▸ Task prompt:
Below, some lines carry pictures; leave those pictures out and retype exactly the lines from the one with "Given: Click the Reconnect icon in toolbar" through the one with "Click the blue send button in the chat panel".

▸ Dataset entries:

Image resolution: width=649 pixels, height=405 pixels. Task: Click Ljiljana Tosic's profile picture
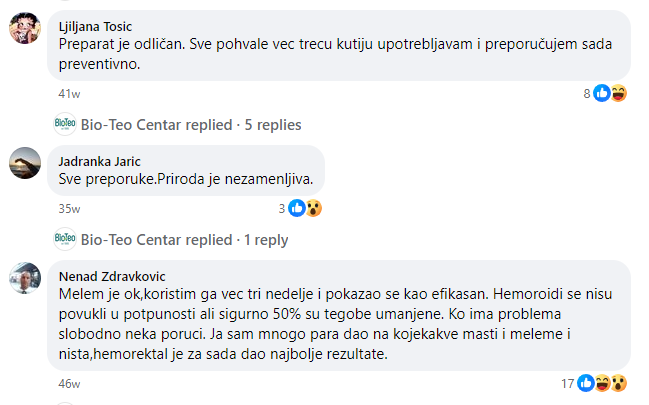[x=25, y=29]
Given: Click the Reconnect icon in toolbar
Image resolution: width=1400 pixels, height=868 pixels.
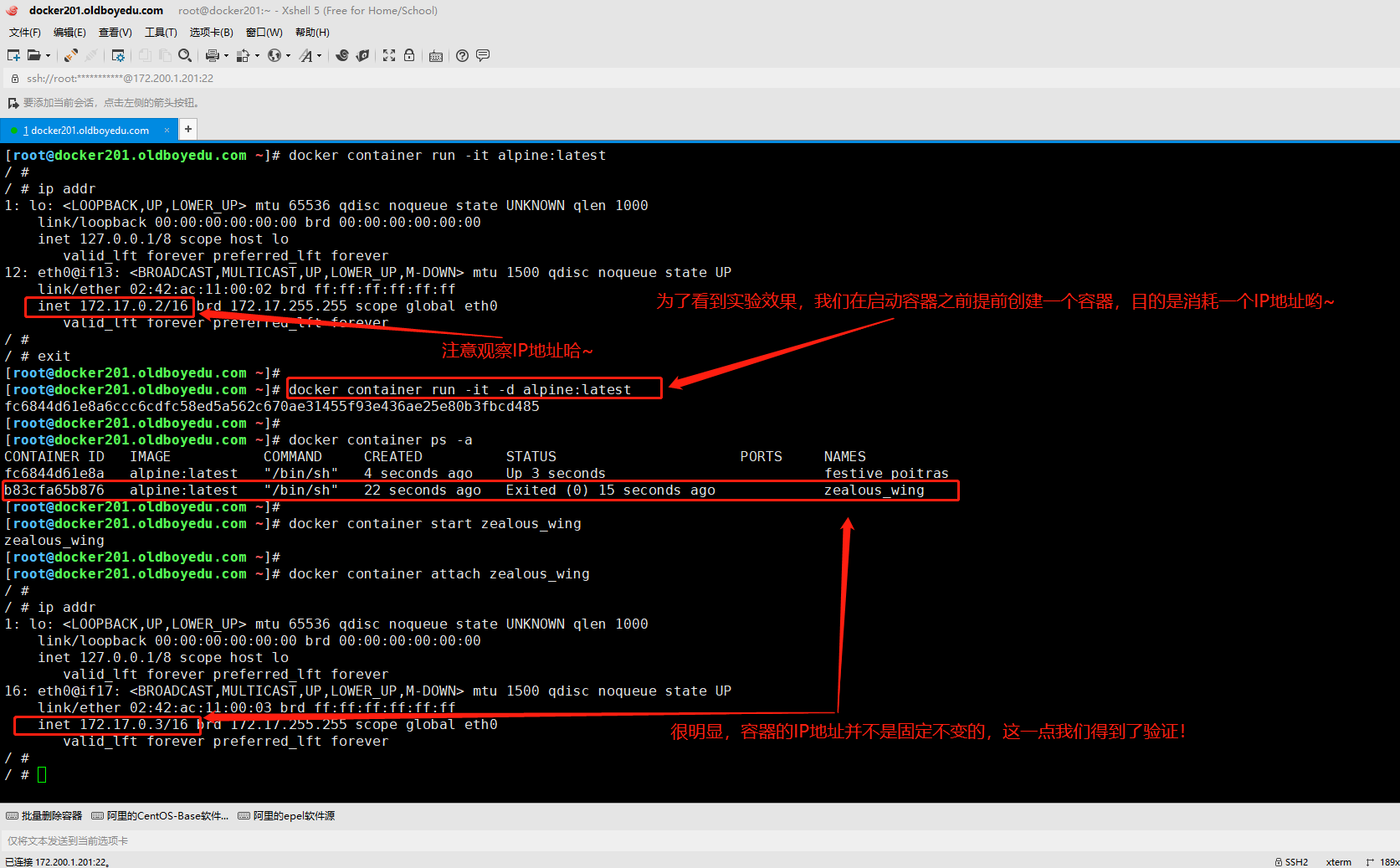Looking at the screenshot, I should 71,55.
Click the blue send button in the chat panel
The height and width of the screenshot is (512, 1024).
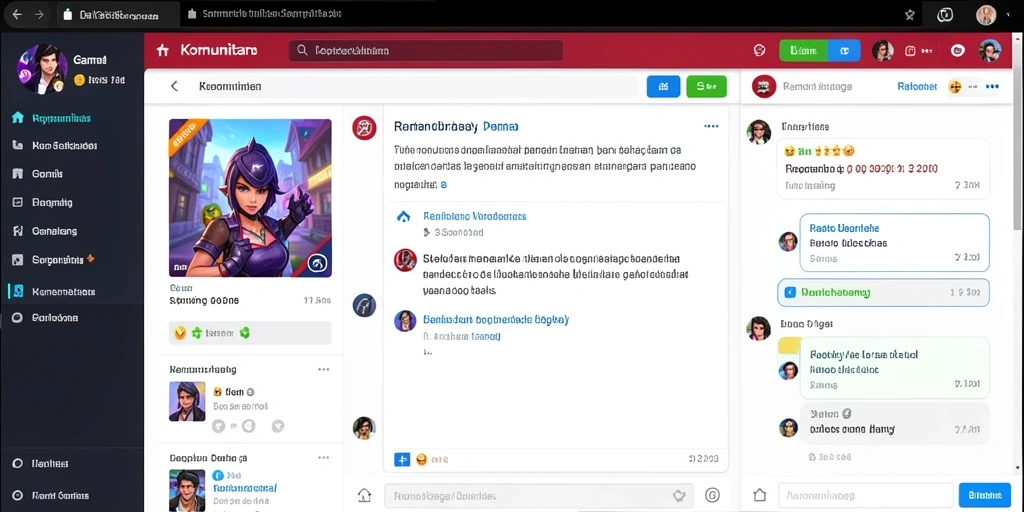click(984, 495)
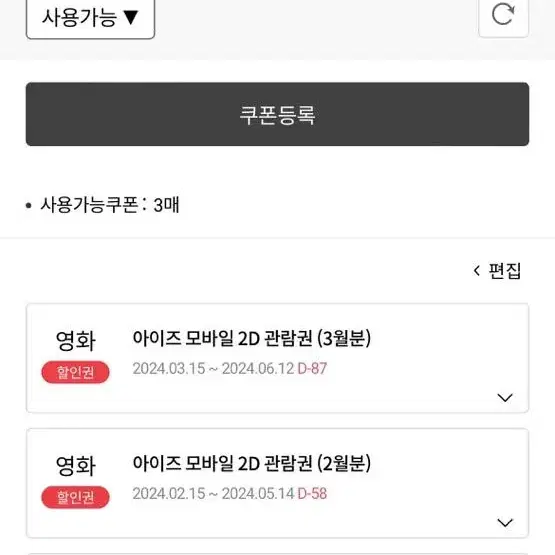Click the refresh icon at top right

[503, 15]
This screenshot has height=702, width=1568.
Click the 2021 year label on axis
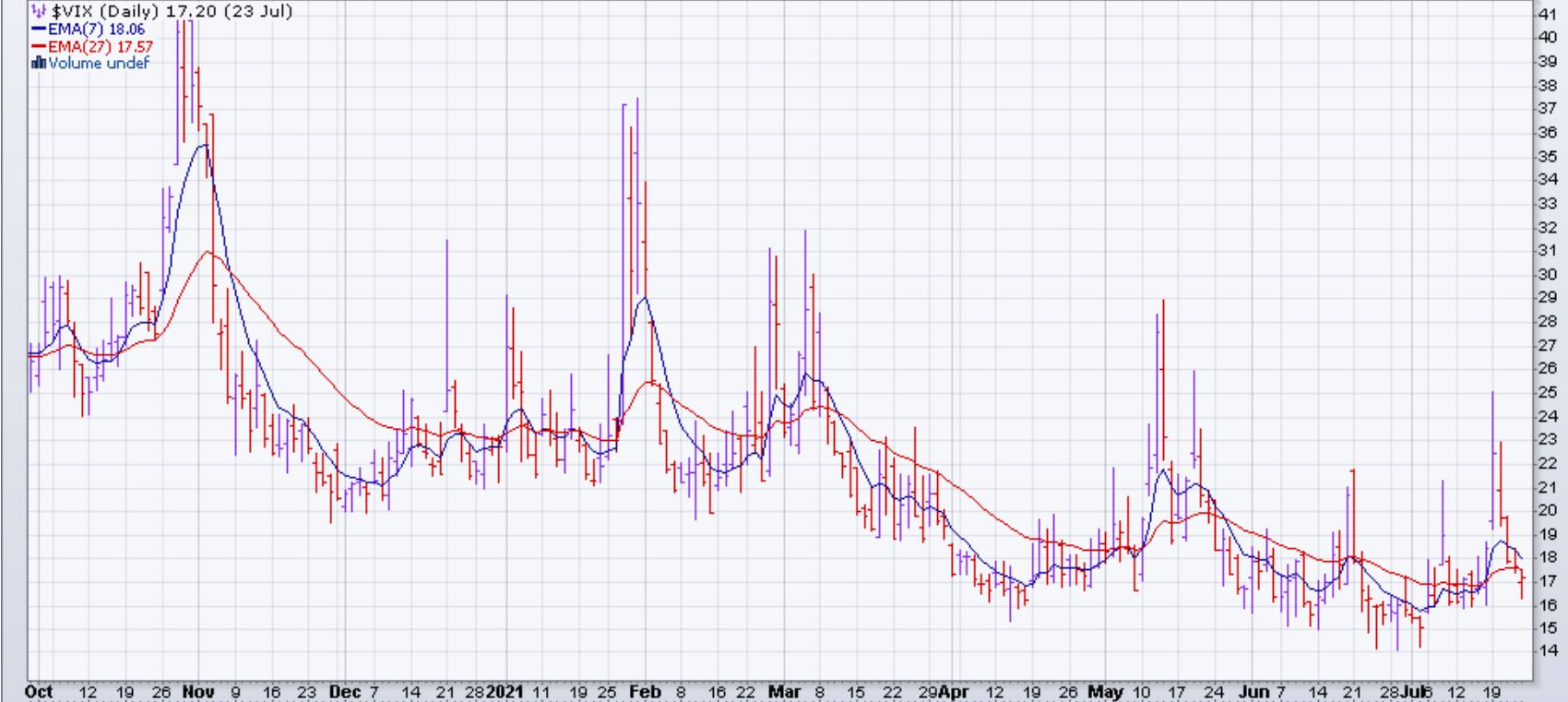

▸ Result:
Given: Click the Reconnect icon in toolbar
Image resolution: width=1400 pixels, height=868 pixels.
Looking at the screenshot, I should 71,55.
Click the blue send button in the chat panel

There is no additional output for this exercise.